Making a theme translation ready is the theme developer’s responsibility but you still need to choose a translation-ready theme if you want to offer your site in a language other than English.
How it Works?
WordPress uses the GNU gettext localization framework for translation which involves the use of 3 types of files:
- POT (Portable Object Template) files: These are the template files for PO files (Microsoft’s PowerPoint template files are also using the .pot extension, but they are not the same). Generally, these files are generated by a tool that searches through the theme source code and logs the text passed into a __() function (& other 3 functions).
- PO (Portable Object) files: These files contains the same strings that have already been logged in the template file alongside their corresponding translations.
- MO (Machine Object) files: These files are machine-readable and generated from the PO files.
How to Translate a WordPress Theme?
There are multiple ways to translate a WordPress theme. Either by using a plugin like WPML or Polylang, or by generating the translation files yourself using software or an online tool.
If you are using WPML to offer your site in multiple languages, you can easily translate your theme to multiple languages directly from WPML. You can follow this guide on WPML website to learn how to do it.
If you choose to translate the theme yourself, I recommend using Poedit for the job.
Poedit is a freemium and open-source program available for Windows, Mac OS X, and Linux that will make translating WordPress themes a piece of cake!

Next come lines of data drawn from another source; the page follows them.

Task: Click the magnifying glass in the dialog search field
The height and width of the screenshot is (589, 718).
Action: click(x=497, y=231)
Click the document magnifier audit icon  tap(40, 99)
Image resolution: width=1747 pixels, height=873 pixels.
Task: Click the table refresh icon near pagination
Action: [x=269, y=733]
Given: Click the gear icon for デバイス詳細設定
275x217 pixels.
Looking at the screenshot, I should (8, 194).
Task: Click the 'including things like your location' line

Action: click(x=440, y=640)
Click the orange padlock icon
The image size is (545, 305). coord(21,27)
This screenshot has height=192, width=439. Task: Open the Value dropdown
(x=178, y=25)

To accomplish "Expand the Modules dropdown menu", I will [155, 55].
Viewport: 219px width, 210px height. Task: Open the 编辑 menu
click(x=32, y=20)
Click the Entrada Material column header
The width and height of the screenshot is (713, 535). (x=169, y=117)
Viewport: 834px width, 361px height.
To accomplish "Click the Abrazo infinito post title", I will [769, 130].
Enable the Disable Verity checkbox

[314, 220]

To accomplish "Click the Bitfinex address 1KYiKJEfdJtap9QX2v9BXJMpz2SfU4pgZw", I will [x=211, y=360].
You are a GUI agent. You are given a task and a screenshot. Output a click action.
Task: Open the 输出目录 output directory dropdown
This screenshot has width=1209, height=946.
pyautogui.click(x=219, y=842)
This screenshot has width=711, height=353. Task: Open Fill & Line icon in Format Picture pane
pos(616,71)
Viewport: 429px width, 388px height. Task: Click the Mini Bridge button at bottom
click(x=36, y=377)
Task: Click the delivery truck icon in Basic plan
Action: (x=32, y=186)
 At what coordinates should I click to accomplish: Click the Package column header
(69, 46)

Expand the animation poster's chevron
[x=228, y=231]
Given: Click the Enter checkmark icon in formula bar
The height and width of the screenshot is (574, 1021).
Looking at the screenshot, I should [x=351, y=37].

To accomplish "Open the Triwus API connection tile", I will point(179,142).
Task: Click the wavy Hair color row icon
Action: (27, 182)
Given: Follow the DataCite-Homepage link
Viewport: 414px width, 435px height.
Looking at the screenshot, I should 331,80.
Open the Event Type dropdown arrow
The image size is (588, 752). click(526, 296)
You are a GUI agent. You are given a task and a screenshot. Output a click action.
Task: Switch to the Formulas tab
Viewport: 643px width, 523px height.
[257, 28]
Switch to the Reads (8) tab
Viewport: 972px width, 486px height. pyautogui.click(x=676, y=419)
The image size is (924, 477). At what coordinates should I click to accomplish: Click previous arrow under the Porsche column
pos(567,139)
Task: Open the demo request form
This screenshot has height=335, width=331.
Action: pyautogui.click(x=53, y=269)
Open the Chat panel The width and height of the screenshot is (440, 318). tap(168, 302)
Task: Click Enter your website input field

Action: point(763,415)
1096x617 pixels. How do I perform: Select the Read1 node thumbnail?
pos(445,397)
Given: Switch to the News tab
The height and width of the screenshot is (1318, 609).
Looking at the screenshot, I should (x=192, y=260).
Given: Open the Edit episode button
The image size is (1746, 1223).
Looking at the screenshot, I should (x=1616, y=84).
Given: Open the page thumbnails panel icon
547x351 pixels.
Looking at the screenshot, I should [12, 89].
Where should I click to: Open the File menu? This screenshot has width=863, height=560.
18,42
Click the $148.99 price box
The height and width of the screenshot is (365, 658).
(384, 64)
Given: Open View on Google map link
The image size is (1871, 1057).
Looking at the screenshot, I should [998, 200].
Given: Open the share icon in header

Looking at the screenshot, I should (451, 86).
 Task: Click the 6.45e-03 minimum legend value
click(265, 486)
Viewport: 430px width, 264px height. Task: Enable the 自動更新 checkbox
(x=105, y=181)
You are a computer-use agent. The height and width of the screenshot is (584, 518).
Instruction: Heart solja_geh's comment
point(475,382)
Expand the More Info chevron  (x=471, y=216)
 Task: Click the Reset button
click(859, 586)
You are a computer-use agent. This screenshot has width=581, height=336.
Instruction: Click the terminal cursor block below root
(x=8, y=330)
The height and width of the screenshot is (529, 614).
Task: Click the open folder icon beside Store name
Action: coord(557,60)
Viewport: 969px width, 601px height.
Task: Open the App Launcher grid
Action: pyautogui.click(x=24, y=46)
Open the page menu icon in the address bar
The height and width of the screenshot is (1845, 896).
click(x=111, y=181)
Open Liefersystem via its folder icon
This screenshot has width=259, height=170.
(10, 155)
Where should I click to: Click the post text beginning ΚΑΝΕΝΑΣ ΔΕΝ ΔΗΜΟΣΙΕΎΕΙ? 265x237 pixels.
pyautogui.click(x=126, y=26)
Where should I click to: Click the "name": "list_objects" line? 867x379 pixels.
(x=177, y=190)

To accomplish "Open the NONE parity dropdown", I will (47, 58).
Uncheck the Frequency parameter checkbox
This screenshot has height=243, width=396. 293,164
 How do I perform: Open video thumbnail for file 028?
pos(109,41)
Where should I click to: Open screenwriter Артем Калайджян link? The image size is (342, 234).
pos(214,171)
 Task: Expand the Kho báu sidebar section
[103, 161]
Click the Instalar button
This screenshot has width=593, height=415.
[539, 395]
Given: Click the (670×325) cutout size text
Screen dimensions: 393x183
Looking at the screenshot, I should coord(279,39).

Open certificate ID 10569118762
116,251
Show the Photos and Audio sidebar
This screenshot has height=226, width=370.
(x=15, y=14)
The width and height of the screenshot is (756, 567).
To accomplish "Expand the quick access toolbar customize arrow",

Step 1. Download and install Poedit.
Step 2. When installed, open Poedit and click Create new translation and select your theme POT file. As I already said, your theme .pot file should be available somewhere in your theme folder. Most developers place this file in a sub-folder named “lang” or “languages”.
Step 3. Now a Translation Language box will pop up asking for the language of translation. Select the language and click OK.
Step 4. Now you can start translating your theme.
Poedit has a very intuitive and user-friendly interface. The Source text field will show the currently selected string. To translate this string, put the cursor inside the Translation field and type the translation.
Poedit will try to help you and suggest human translations for the selected string.
Please note that the free version of Poedit will only show you 10 suggestions which will reset each time you close Poedit.
Every string you translate will be saved in a database and each time Poedit detects this string, it will show you your old translation as a suggestion. You are free to translate all the strings or only a few of them. This is totally up to you!
When you’ve finished translating, simply Save the file. Poedit will automatically create both .po and .mo files in the same folder where the POT file is placed.
Now that your theme has been translated, you are ready to apply the translation!
Applying your Translation
The translation files are applied automatically when you change your WordPress language if the theme has been already translated to that particular language.
However, if your theme still appears in the default language it comes with (usually English) we can force applying the translation files using a quick trick.
Simply open wp-config.php file (located in your main WordPress installation folder) with any code editor and add this line at the bottom of the file:
define ('WPLANG', 'fr_FR');
Remember to change “fr_FR” to the name of your PO file.
[alert type=”warning”]Note this will not change the WordPress backend language. It will only change your theme language.[/alert]
Please be aware that both .po and .mo files must be named in a particular format. For example, if you’re translating to Arabic, the files should be named ar.po & ar.mo, and for French translation for France, the files should be named fr_FR.po & fr_FR.mo.